One of the most effective ways to resolve a property damage dispute is to keep an inventory of the condition of the property when you move in. If you and your landlord create an inventory which cites the precise condition of the property when you move in, then you can easily resolve whether the property damage was caused as a direct result of your actions, or whether it was natural wear and tear. Simple measures, such as noting the condition of the walls, windows, doors and paintwork, when you move in may prove vital when it comes to resolving any property damage deposit disputes.

The term wear and tear has been defined by the House of Lords as “reasonable use of the premises by the tenant and the ordinary operation of natural forces”. Furthermore, the Deposit Protection Service state that “it is an established legal principle that a landlord is not entitled to charge his tenants the full cost for having any part of his property, or any fixture or fitting “…put back to the condition it was at the start of the tenancy.” Landlords should therefore keep in mind that the tenant’s deposit is not to be used like an insurance policy where you might get ’full replacement value’ or ’new for old'”. Therefore, you and your landlord should outline in your tenancy agreement what is regarded as reasonable wear and tear and what is regarded as property damage, as well as outlining the terms under which tenants are required to replace damaged items. By doing so, both you and your landlord equip yourselves with a contractual agreement that is fair and reasonable for both parties involved.

If you have damaged the property during the course of your tenancy and repairs are needed, then there is a process which you and your landlord are required to follow in order to ensure that your landlord receives sufficient compensation and so that you retain a fair portion of your deposit:

The Tenant: As a tenant you are required to report any property damages to your landlord as soon as they occur. By doing so, your landlord can begin to repair these faults within 24 hours thereby preventing the damages from escalating into a more serious problem. You should report these damages to your landlord in writing as well as over the phone. Once you have done so, you should keep copies of all letters written to and from your landlord as well as logging any phone calls or correspondence which took place. Moreover, you should take photos of the property damage as soon as it occurs as well as documenting the methods through which your landlord resolved these repairs. If you and your landlord cannot agree upon a fair deduction from your damage deposit, then you can present this evidence to your tenancy deposit scheme’s dispute resolution service.
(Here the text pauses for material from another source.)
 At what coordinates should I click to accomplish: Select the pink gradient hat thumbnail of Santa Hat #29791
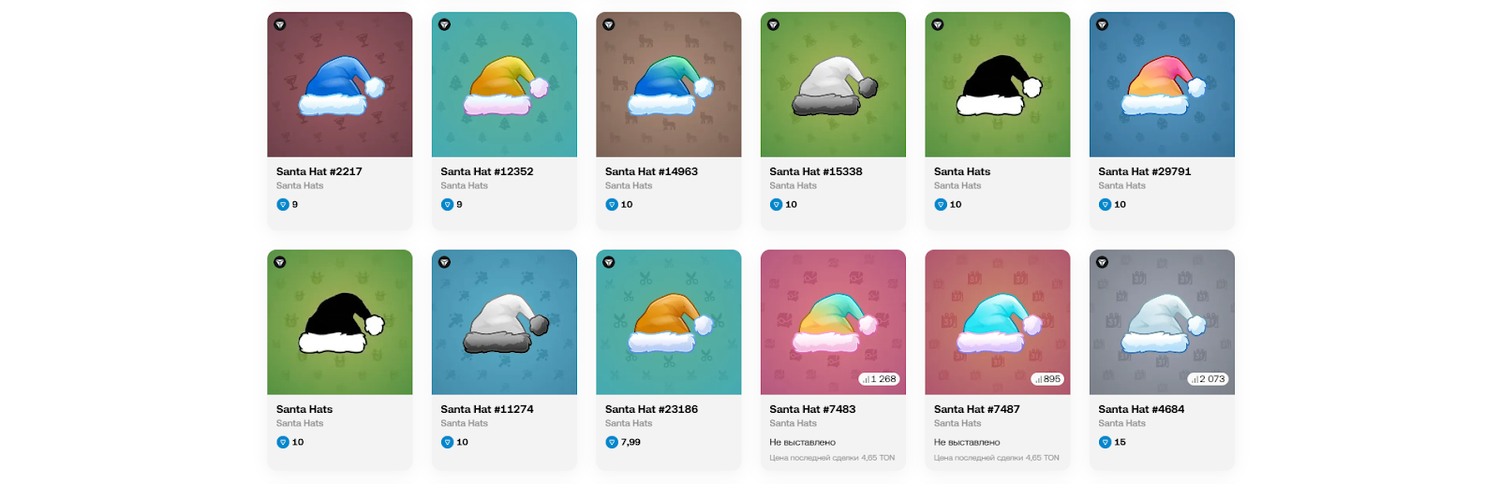coord(1162,85)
The Landlord: Your landlord is required to write to you concerning any repairs which took place. The letter should include the individual costs of each repair, receipts or invoices for any repairs and replacement purchases, an explanation of how much money will be deducted from your deposit and an explanation of when your reduced deposit will be returned to you. According to the Deposit Protection Service, it is necessary for your landlord to illustrate any costs incurred in respect of repair/ replacement work being carried out. This evidence should be itemised fully, to enable an accurate breakdown of the costs being charged for each type of work undertaken. Only receipts or invoices corresponding to claims being made against the deposit are necessary. If these cannot be provided, an explanation should be provided indicating why this evidence is not available”.

Furthermore, both you and your landlord should be present for a final property inspection at the end of your tenancy. During this inspection both you and your landlord will agree upon the final condition of the property and how much of your deposit you will retain. It is advisable to bring your inventory checklist with you to this inspection. By carrying out these measures, both you and your landlord can reach an amiable agreement regarding the condition of the property wherein can retain your full deposit.